TST cassa decisão que suspendeu ação trabalhista até a conclusão de inquérito contra empregado
Segundo o colegiado, a suspensão foi mantida por prazo muito superior ao previsto.
Justa causa
Demitido por justa causa, o empregado tentava reverter a justa causa em juízo, mas, segundo ele, após realizada audiência de instrução, o juízo de primeiro grau, considerando grave os fatos envolvidos e que levaram à demissão por justa causa do empregado, determinou a suspensão da reclamação trabalhista até que fossem finalizados os procedimentos na área criminal.
Processo criminal
Diante da decisão, o empregado impetrou mandado de segurança ao Tribunal Regional do Trabalho da 3ª Região (MG) pedindo o prosseguimento da reclamação trabalhista. No mandado, o empregado afirmou que não existia nenhum processo criminal contra ele instaurado, “apenas um boletim de ocorrência produzido pela empresa, que relata suposto crime”. Todavia, o TRT-3 entendeu que a decisão da Vara não se mostrava abusiva ou ilegal. “ A decisão de suspender o andamento da ação é faculdade assegurada ao juízo”, disse o Regional.
Faculdade
O ministro Evandro Valadão, relator do processo na SDI-2, observou que o juiz do trabalho não está, diante da apuração dos mesmos fatos na esfera criminal, obrigado a suspender o processo trabalhista, sendo tal suspensão mera faculdade.
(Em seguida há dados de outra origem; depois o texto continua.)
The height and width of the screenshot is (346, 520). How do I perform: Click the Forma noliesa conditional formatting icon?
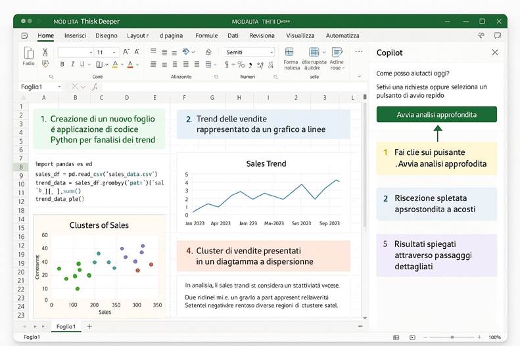[x=291, y=53]
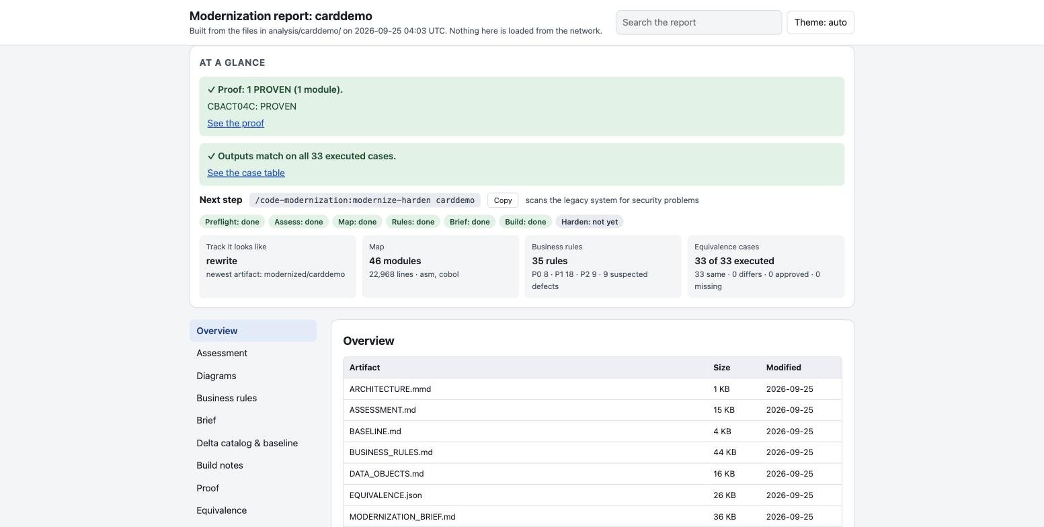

Se o fizer, ou seja, determine a suspensão da reclamação trabalhista até a apuração do suposto fato delituoso pela seara criminal, há prazo máximo a ser observado. “O prazo indeterminado fere direito líquido e certo da parte”, acentuou o relator.
Boletim
O ministro ressaltou que a suspensão foi determinada por força de boletim de ocorrência formulado unilateralmente pela empresa. Observou ainda que a reclamação foi suspensa em junho de 2021, e que até hoje não foram concluídas as investigações criminais. Segundo ele, o ato do juízo de primeiro grau foi ilegal, uma vez que mantida a suspensão da reclamação trabalhista em prazo muito superior ao previsto em lei, que é de três meses.
Com a decisão, a instrução deverá ser retomada, com o prosseguimento da reclamação trabalhista do empregado.